=== Begin Enclosure ===

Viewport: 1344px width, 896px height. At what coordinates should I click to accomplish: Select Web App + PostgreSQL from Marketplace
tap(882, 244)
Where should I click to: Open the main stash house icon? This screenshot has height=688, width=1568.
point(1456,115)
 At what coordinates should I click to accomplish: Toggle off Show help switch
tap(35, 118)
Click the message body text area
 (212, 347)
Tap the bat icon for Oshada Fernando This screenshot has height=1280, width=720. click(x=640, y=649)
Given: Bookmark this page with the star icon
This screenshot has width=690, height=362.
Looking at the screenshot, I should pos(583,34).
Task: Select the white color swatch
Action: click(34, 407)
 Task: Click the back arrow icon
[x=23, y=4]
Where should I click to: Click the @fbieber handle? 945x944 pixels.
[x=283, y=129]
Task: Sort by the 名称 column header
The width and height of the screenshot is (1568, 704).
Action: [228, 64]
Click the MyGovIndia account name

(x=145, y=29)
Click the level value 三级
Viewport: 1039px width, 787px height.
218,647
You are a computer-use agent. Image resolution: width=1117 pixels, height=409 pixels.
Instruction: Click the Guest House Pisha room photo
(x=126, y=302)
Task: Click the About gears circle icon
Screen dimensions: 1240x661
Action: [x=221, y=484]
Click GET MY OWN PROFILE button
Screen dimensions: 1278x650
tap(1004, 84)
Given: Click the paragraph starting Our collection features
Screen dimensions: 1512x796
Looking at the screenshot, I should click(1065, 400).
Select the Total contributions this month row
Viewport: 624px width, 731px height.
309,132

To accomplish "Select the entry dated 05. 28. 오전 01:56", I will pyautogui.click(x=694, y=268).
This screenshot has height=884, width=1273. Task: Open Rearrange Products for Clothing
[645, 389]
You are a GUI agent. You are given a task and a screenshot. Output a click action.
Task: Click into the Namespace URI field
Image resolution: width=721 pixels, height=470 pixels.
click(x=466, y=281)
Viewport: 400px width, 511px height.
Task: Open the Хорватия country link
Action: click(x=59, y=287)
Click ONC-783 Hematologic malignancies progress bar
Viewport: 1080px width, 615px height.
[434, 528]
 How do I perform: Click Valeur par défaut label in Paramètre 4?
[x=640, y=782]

=== End Enclosure ===

Copy out precisely the lines from the line with "The width and" to the line with "Given: Click the" in the material above, including those two lines and omitting all the rest.

The width and height of the screenshot is (1568, 704).
Action: [228, 64]
Click the MyGovIndia account name

(x=145, y=29)
Click the level value 三级
Viewport: 1039px width, 787px height.
218,647
You are a computer-use agent. Image resolution: width=1117 pixels, height=409 pixels.
Instruction: Click the Guest House Pisha room photo
(x=126, y=302)
Task: Click the About gears circle icon
Screen dimensions: 1240x661
Action: [x=221, y=484]
Click GET MY OWN PROFILE button
Screen dimensions: 1278x650
tap(1004, 84)
Given: Click the paragraph starting Our collection features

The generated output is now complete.